The liability climate for Kentucky physicians has long been bleak, according to Bruce A. Scott, MD, president of the Kentucky Medical Association. Insurance premiums are high, few doctors want to relocate to the Bluegrass State, and an overriding fear of lawsuits weighs heavily on the minds of physicians practicing there.
So the physician community was encouraged when in 2017, Kentucky enacted a law requiring all new malpractice claims to go before a medical review panel. The panel, comprised of an attorney and three health care professionals, would review evidence and opine on whether defendants had breached the standard of care. Plaintiffs could then decide whether to drop or resolve the case, or whether to continue to court.
“We saw it as a modest step forward,” Dr. Scott said in an interview. “[The panel] was hopefully going to speed up justice. Those cases that had merit would be settled, and those cases that didn’t have merit would be eliminated to allow the trial court to move on to the cases that needed to be tried.”
The Kentucky Supreme Court disagreed. In November 2018, state justices struck down the panel law as unconstitutional. Requiring plaintiffs to go before a medical review panel delays access to the courts and impedes their right to a speedy trial, the court ruled.
The end to Kentucky’s short-lived medical review panel raises questions about whether such advisory committees are beneficial in medical liability cases. Do review panels help reduce frivolous claims? What effects do the panels have on case duration and court costs?
At least 17 states have some form of pretrial screening panel that evaluates claims against health care professionals. Most panels include legal experts and medical professionals who review evidence and make a determination about potential negligence. In some states, such as Indiana, a panel review is mandatory, whereas in others, like Kansas, the process is voluntary.* Most panel decisions are nonbinding, and parties can proceed to court if they prefer.
Maine: A success story
Maine has experienced marked success with its medical review panel, which has been active since 1986, said Andrew B. MacLean, an attorney and interim CEO for the Maine Medical Association (MMA). The three-person panel, which includes a judicial expert, an attorney, and a physician, addresses whether the defendant’s actions constitute a deviation from the standard of care, whether acts or omissions caused the alleged injury, and the degree to which potential negligence exists on the part of the health care professional and/or the patient.
“The vast majority of medical malpractice claims in Maine are resolved at or before the screening panel stage and our state’s relatively small medical malpractice bar has come to accept this and to work cooperatively within the panel process,” Mr. MacLean said in an interview. “This has not been easy, but we’ve achieved such a result through many years of negotiation among representatives of the judiciary, plaintiffs’ and defense bar, professional liability insurers, and the professional organizations of trial lawyers and physicians.”

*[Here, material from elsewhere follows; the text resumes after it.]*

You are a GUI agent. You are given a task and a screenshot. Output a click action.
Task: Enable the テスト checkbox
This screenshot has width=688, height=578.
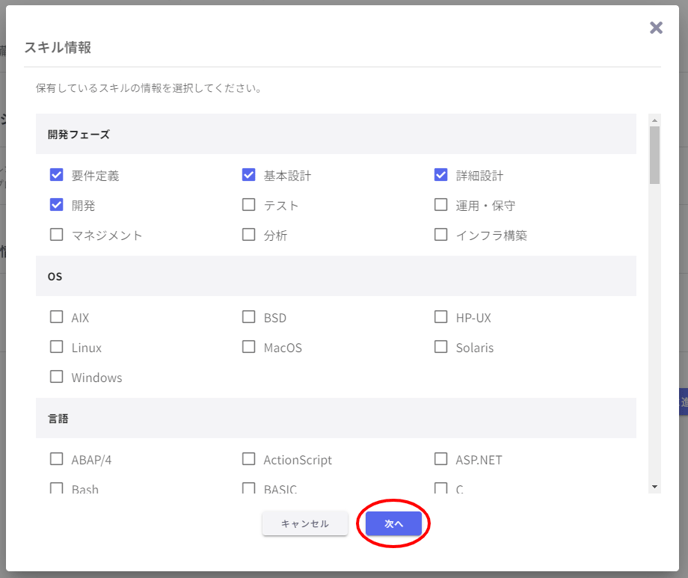(x=249, y=205)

From 1986 to 2002, pretrial panels in Maine analyzed 242 medical liability cases, according to MMA data. Panelists found unanimously for the defendant in 157 cases and unanimously for the plaintiff in 42. In 43 cases, panelists were split. Of the total 242 cases, 151 were ultimately dismissed, 61 cases were settled, and 30 cases went to trial. Of the 30 cases that went to trial, jurors found for the health care professional 26 times.
A medical panel review is a quicker way to determine liability, and the process generally benefits both parties, said Peter Michaud, MMA associate general counsel. Panel hearings last 1-2 days, whereas court trial can take weeks, said Mr. Michaud, who chaired Maine’s panel for 10 years. At the same time, the patient gets their “day in court” and a chance to share their side of the story, he added.